Solidariedade
Estava fazendo minha caminhada habitual pela avenida Sumaré, quando um filhote
de cão, talvez de uns 40 dias de vida, se tanto, abandonado ali na Praça Irmãos
Karman, veio para a beira da calçada e logo, o seu focinho curioso fez com que ele
descesse até o asfalto. Olhava a cena, enquanto o meu coração acelerava, prestes
a ver, e ao mesmo tempo não querendo ver, um acontecimento impiedoso e quase certo.
Os carros passavam à velocidade normal permitida ali, e o cãozinho iria virar carne
moída dentro de pouco tempo. Arriscando-me por entre alguns carros que até diminuíram
a marcha e outros tantos passando direto, com cuidado fui me aproximando do animal,
receoso pelo trânsito que não parava. O cãozinho já estava quase no meio da avenida,
totalmente indefeso e correndo um risco total, mesmo porque ele poderia ser morto
até por não ser visto pelos motoristas.
Nesse momento, um Sr. Marronzinho que acompanhava toda a cena veio do outro lado
e com mais autoridade, foi parando o trânsito até que peguei o filhote e, juntos
fomos para a praça em lugar seguro. Perguntávamos um para o outro quem teria abandonado
aquele cãozinho ali e como poderíamos cuidar do destino dele.

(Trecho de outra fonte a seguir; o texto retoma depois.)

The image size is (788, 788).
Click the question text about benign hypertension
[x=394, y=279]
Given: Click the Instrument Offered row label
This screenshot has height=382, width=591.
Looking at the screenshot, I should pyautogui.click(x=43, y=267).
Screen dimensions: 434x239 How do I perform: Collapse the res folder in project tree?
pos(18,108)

Nesse mesmo momento, veio do outro lado da rua uma senhora fina e elegante, trajando
um conjunto de cores muito bem combinadas que, tomando o cãozinho no colo, disse
poder levá-lo para a sua veterinária de confiança que o doaria a alguém, isto é,
se não quiséssemos levá-lo. Perguntou a mim e ao Sr. Marronzinho se estávamos interessados
em adotar o bichinho. Ele explicou que estava em serviço, senão poderia até levá-lo.

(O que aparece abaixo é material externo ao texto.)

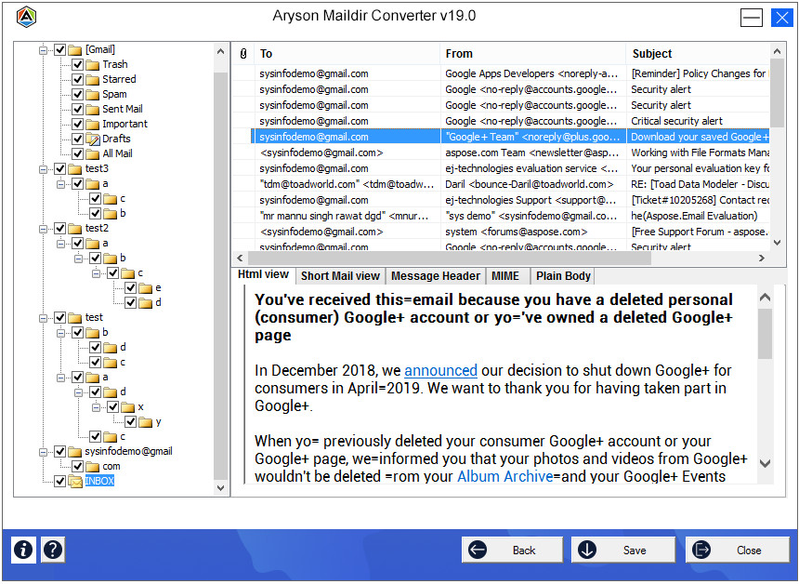Select the Trash folder icon
The width and height of the screenshot is (799, 584).
click(x=92, y=64)
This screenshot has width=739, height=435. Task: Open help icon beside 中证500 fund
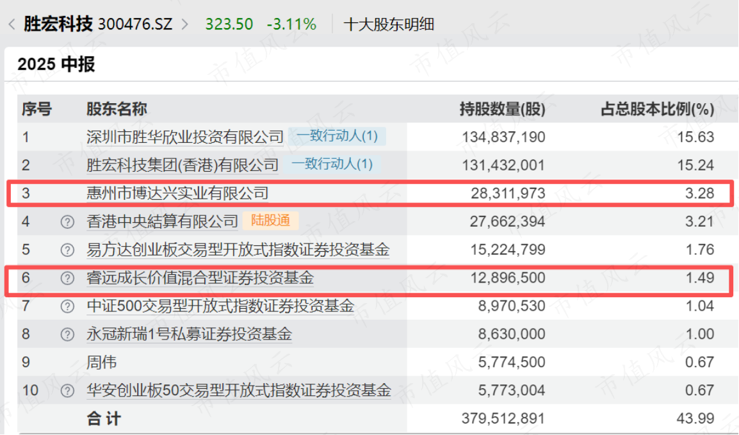click(67, 306)

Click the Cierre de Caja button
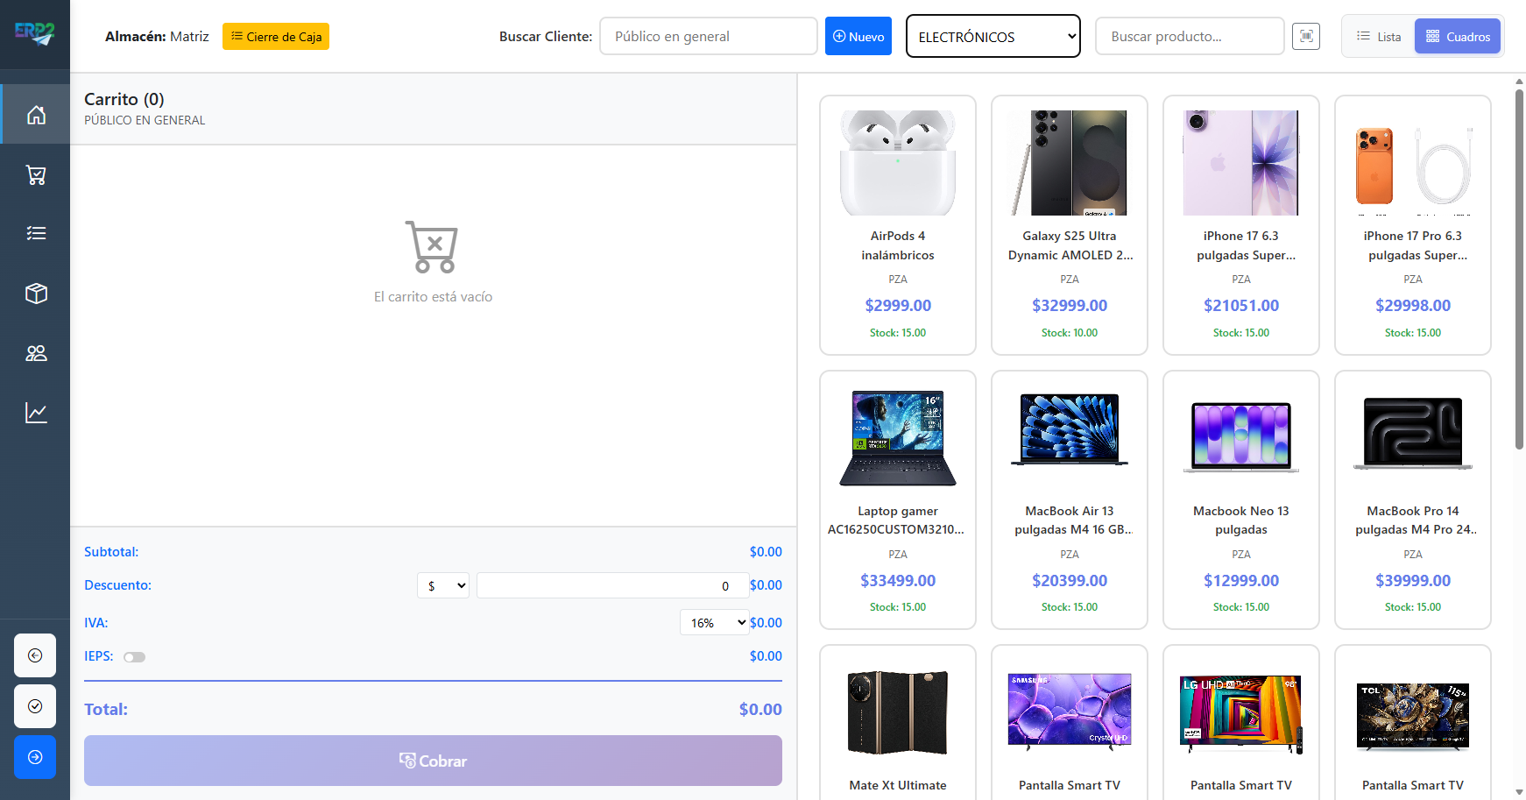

Eu perdera há pouco tempo o meu cão pastor com 11 anos de idade, fiel amigo de tantas
caminhadas e que me fez adquirir o saudável hábito de caminhar pelas ruas e avenidas
do meu bairro. Ainda com o coração doendo, não queria adotar nenhum cão, pelo menos,
não por enquanto.
Uma outra jovem senhora, simples e sorridente, carinhosa, logo pegou o cãozinho
e segurando-o contra o peito, dizia que desejava muito levá-lo mas o problema é
que não tinha espaço em sua casa. A senhora elegante, gentil e educada insistiu
para que ela levasse o cãozinho. Praticamente havia tomado a decisão pela jovem
que titubeava em adotar o animal. Logo se preocupou em como poderia arranjar uma
maneira de transportá-lo até sua casa. Prontamente, um motorista do ponto de taxi
próximo, disse que deveria ter um pedaço de pano no porta-malas do seu carro e afirmou
que a banca de jornal do outro lado da rua, com certeza, poderia arrumar uma sacola
plástica que permitiria carregar o filhote.
Assim fora resolvida a situação encaminhando a história para um final feliz.

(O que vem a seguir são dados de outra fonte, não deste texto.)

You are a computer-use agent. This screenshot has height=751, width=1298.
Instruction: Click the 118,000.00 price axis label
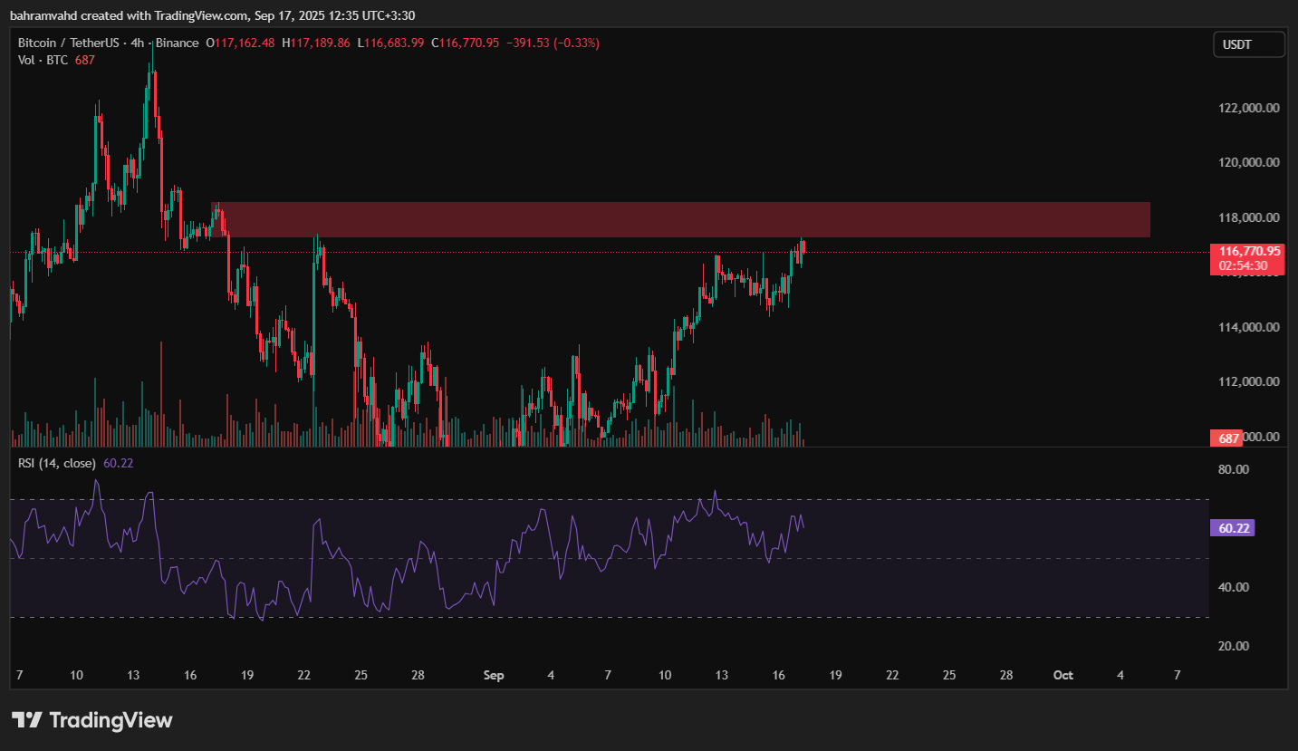click(x=1248, y=217)
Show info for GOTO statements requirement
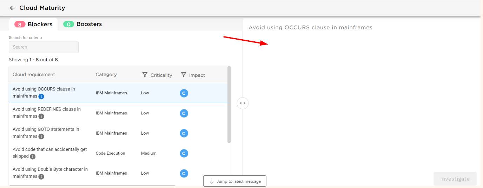The height and width of the screenshot is (188, 483). (x=41, y=136)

Um cuidado daqui, uma atenção dali, várias pessoas juntamente buscando solucionar
aquele problema, para que o animalzinho fosse rapidamente adotado e, a partir daquele
dia, tivesse um lar.
Logo depois voltei para a minha caminhada, tocado por aquele acontecimento e
como, do nada, várias pessoas surgiram, prontas e bem intencionadas para por em
uso a sua bondade, a sua compaixão e num gesto muito espontâneo e simples de solidariedade,
providenciar uma casa e um destino para o filhote.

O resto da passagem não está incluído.